En clair : plus l’écart devient négatif, plus cela veut dire que le marché craint une dégradation prolongée des conditions économiques. Or aujourd’hui, les spreads de swaps à 10 et 30 ans sont non seulement négatifs, mais ils ne cessent de s’aggraver, sans aucune pause significative depuis quasiment l’été 2023, et ils sont  proches de leurs plus bas niveaux historiques.

Ce type d’indicateurs a longtemps été ignoré du débat public, car jugé trop technique ou réservé aux professionnels. Pourtant, depuis la pandémie, ils se sont révélés bien plus fiables que la plupart des modèles macroéconomiques traditionnels.

Pourquoi ? Parce qu’ils ne mesurent pas le passé, mais les anticipations des acteurs les plus informés du système financier mondial. Quand les grandes banques ou les grands courtiers transnationaux ajustent leurs stratégies, ils le font rarement au hasard. Leur comportement donne le plus souvent une image fidèle de ce qui est en train de se tramer sous la surface –— bien avant que les indicateurs économiques « officiels » n’en donnent confirmation.

Les signaux du système financier ne sont pas rassurants

Or, aujourd’hui, ces signaux convergent : chute inhabituelle du rendement des bons à court terme, écarts de swaps profondément négatifs, réorientation stratégique des grandes banques vers des actifs-refuges (dont témoigne actuellement leur accumulation préférentielle de bons du Trésor  courts).

Alors que les marchés actions battent des records et que les discours officiels se veulent rassurants, les signaux venus des marchés monétaires racontent ainsi une autre histoire. Celle d’un système financier qui anticipe la permanence de tensions déflationnistes, débouchant potentiellement sur une aggravation de la contraction du crédit ou même un nouvel accident général de liquidité.

Ces signaux ne prédisent pas avec certitude un krach ou une crise monétaire majeure. Mais ils laissent entendre que, sans doute, quelque chose se prépare au sein du système bancaire et financier qui pourrait ne pas être très plaisant. Ils nous appellent à la prudence, et surtout à une meilleure attention aux mécanismes invisibles qui structurent notre économie.

Car comprendre l’avenir économique, ce n’est pas seulement suivre les chiffres : c’est aussi savoir observer – à travers les mouvements relatifs de taux – ce que font ceux qui, souvent, savent avant tout le monde.


[1]    Autrement dit, ces signaux ne proviennent pas de marchés domestiques traditionnels, mais des réseaux bancaires et financiers mondiaux hors des juridictions nationales (offshore) constitutifs de ce que l’on désigne le plus souvent sous le terme générique de « shadow banking », ou encore de système Eurodollar.

[2]    Le reverse repo est un mécanisme par lequel la banque centrale emprunte de l’argent aux banques en leur vendant temporairement des titres, en échange d’un taux dit « taux plancher ».

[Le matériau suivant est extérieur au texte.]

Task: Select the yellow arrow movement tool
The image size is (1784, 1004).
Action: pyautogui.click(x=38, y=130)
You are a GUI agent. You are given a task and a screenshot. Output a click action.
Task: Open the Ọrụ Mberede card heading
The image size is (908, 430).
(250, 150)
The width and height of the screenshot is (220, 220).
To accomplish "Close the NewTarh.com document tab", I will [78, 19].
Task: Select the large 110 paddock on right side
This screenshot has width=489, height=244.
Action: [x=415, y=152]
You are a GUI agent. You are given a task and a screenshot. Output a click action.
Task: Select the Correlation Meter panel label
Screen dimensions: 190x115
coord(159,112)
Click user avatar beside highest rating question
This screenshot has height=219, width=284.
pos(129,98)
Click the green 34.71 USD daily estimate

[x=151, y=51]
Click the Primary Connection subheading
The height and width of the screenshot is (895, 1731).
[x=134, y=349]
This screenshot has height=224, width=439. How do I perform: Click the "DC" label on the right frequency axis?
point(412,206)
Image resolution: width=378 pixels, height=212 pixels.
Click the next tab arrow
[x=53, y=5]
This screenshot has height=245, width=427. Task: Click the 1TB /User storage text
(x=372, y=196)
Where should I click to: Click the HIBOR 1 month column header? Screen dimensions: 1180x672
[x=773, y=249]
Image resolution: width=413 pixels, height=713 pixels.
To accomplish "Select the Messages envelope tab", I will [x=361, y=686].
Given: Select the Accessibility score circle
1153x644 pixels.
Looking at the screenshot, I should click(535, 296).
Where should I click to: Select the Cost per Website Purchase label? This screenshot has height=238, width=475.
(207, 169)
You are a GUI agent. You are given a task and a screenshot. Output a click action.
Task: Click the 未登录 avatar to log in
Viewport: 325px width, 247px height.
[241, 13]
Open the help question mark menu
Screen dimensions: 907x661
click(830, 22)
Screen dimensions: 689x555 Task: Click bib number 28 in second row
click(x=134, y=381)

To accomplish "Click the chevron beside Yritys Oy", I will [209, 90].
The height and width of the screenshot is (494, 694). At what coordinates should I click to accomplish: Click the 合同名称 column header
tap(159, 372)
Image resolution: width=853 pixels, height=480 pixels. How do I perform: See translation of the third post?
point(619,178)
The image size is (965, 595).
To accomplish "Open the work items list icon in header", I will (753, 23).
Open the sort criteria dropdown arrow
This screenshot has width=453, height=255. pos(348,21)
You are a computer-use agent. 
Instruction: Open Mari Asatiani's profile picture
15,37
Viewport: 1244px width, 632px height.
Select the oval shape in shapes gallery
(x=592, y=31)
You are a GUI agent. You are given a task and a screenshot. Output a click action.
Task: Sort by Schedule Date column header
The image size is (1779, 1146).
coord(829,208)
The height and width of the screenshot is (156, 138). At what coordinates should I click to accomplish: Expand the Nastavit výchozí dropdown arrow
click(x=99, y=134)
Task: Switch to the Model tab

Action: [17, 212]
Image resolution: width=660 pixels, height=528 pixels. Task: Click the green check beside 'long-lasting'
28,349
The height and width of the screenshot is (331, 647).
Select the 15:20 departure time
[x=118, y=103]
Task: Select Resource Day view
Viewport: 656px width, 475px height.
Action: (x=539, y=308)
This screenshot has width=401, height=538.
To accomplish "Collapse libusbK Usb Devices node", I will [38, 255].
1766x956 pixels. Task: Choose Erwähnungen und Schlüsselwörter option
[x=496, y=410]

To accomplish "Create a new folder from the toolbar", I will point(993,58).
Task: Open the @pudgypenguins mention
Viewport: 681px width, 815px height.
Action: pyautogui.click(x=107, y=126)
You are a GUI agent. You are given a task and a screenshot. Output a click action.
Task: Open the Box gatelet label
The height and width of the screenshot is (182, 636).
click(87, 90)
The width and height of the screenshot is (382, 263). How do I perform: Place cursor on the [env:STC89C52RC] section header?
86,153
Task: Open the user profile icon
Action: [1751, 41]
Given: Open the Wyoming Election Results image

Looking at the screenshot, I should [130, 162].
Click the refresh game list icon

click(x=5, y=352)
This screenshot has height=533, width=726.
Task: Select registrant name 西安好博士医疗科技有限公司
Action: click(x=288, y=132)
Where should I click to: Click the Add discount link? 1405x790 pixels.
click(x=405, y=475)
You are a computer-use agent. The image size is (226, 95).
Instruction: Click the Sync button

[3]    Le SOFR (Secured Overnight Financing Rate) est un taux de référence.  C’est le coût moyen auquel les grandes banques américaines se prêtent entre elles overnight, en utilisant les bons du Trésor comme collatéral. Les autorités américaines l’ont imposé pour remplacer l’ancien système LIBOR géré par les firmes de la City de Londres.